**EXERCISE TEXT:**

>>>

Upon their shoulders have their heads inclined,
Folded their hands, and sunken to their rest.
Many thousands of times these verses must have been sung at the Mount and echoed in every castle and on every battle-field from the Welsh Marches to the shores of the Dead Sea. No modern opera or play ever approached the popularity of the “Chanson.” None has ever expressed with anything like the same completeness the society that produced it. Chanted by every minstrel,—known by heart, from beginning to end, by every man and woman and child, lay or clerical,—translated into every tongue,—more intensely felt, if possible, in Italy and Spain than in Normandy and England,—perhaps most effective, as a work of art, when sung by the Templars in their great castles in the Holy Land,—it is now best felt at Mont-Saint-Michel, and from the first must have been there at home. The proof is the line, evidently inserted for the sake of its local effect, which invoked Saint Michael in Peril of the Sea at the climax of Roland’s death, and one needs no original documents or contemporary authorities to prove that, when Taillefer came to this invocation, not only Duke William and his barons, but still more Abbot Ranulf and his monks, broke into a frenzy of sympathy which expressed the masculine and military passions of the Archangel better than it accorded with the rules of Saint Benedict.

<<<

**PROBLEM DETAILS:**
Resume the passage on the "Chanson" at Mont-Saint-Michel, picking up after its final sentence and keeping its voice.

(Saved entries)
>>>

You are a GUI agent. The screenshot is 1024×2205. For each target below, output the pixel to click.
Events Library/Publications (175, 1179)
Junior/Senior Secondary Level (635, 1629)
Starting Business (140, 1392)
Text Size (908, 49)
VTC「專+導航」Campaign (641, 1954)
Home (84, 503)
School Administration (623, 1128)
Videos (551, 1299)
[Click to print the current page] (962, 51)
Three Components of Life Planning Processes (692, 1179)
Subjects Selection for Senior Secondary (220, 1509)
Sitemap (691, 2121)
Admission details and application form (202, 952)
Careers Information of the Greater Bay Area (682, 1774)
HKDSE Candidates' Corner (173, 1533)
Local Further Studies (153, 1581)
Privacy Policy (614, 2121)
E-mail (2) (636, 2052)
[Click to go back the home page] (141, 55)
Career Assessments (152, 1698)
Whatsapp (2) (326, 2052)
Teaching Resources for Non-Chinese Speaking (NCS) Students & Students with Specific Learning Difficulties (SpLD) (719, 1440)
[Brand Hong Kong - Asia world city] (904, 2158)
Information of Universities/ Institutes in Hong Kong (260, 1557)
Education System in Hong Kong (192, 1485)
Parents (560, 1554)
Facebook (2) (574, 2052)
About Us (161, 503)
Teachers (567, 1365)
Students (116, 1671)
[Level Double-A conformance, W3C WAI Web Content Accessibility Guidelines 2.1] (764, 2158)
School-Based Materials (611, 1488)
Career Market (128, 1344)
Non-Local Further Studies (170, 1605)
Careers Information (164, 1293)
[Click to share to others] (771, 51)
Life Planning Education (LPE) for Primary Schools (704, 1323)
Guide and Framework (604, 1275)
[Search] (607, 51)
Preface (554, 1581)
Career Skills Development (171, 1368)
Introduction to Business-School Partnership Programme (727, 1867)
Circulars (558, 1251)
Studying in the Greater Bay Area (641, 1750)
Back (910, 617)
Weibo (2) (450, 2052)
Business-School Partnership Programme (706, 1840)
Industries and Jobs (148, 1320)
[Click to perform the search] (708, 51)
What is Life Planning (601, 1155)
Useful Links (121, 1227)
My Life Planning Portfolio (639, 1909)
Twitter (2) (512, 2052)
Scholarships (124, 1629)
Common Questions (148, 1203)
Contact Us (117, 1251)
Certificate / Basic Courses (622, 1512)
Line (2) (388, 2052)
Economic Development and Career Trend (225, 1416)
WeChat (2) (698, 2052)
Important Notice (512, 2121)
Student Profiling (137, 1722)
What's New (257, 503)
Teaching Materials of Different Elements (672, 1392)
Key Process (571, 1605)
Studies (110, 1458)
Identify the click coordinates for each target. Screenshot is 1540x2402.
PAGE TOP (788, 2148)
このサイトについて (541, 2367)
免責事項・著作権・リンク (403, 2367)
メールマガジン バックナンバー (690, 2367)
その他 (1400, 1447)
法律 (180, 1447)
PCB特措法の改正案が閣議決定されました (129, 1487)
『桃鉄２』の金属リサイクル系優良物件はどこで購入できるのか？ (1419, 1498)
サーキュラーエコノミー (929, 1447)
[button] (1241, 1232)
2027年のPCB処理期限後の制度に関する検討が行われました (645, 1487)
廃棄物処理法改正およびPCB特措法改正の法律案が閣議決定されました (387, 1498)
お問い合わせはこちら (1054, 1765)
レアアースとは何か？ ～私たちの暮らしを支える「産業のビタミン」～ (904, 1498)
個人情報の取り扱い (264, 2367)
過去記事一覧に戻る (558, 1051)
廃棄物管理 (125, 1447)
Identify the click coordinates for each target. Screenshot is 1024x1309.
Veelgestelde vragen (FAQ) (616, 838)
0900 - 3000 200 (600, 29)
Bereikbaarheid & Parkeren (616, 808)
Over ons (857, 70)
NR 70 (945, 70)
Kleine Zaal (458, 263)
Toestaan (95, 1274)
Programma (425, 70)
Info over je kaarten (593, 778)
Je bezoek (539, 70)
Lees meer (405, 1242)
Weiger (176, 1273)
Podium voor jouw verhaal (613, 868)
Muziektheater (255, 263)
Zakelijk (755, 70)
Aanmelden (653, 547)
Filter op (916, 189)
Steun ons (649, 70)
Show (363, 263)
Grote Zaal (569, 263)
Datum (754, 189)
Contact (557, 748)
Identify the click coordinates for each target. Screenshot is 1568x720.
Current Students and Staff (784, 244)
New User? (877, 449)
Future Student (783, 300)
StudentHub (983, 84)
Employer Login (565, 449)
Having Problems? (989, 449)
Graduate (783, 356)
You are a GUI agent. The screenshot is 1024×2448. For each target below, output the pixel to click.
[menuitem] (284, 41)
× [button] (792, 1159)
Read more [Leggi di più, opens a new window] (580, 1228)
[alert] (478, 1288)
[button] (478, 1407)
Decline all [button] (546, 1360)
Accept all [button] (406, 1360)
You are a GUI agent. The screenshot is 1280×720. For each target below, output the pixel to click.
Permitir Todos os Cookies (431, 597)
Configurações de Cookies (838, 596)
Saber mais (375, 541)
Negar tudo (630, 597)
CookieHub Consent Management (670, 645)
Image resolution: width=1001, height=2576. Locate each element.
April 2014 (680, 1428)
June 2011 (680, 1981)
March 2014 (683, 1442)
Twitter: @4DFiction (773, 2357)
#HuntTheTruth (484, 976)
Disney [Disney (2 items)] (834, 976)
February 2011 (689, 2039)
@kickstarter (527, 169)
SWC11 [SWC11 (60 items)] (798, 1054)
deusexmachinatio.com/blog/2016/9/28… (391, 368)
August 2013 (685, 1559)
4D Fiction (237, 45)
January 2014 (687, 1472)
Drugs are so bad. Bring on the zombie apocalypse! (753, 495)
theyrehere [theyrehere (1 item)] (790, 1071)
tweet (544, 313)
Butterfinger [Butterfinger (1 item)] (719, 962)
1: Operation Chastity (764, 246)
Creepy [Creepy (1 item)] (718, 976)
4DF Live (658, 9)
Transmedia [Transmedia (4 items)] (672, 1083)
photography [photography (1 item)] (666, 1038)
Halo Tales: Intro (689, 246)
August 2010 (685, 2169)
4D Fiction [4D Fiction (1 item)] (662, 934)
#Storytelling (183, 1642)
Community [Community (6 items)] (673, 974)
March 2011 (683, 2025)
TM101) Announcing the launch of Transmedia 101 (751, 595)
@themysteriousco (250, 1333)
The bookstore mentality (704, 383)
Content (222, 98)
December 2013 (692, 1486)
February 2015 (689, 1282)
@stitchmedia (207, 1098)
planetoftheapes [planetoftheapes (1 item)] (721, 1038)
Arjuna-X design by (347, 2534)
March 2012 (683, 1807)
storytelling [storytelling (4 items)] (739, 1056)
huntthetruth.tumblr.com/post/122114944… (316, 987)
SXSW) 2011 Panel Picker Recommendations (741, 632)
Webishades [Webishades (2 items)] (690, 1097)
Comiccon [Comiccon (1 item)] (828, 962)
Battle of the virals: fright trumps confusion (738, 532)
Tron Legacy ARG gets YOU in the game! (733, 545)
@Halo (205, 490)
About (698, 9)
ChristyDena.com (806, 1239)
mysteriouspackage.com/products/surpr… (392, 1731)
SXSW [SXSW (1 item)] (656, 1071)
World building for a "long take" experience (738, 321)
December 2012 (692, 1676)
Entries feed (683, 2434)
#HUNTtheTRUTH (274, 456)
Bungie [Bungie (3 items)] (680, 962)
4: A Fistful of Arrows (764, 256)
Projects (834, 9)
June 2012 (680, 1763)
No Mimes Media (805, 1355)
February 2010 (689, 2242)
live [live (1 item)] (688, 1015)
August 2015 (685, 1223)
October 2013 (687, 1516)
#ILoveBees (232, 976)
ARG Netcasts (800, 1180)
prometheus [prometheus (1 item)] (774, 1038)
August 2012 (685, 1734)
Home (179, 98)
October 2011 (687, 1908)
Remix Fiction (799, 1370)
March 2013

<<<

**RESPONSE AREA:**
CHAPTER III
THE MERVEILLE
The nineteenth century moved fast and furious, so that one who moved in it felt sometimes giddy, watching it spin; but the eleventh moved faster and more furiously still. The Norman conquest of England was an immense effort, and its consequences were far-reaching, but the first crusade was altogether the most interesting event in European history. Never has the Western world shown anything like the energy and unity with which she then flung herself on the East, and for the moment made the East recoil. Barring her family quarrels, Europe was a unity then, in thought, will, and object. Christianity was the unit. Mont-Saint-Michel and Byzantium were near each other. The Emperor Constantine and the Emperor Charlemagne were figured as allies and friends in the popular legend. The East was the common enemy, always superior in wealth and numbers, frequently in energy, and sometimes in thought and art. The outburst of the first crusade was splendid even in a military sense, but it was great beyond comparison in its reflection in architecture, ornament, poetry, colour, religion, and philosophy. Its men were astonishing, and its women were worth all the rest.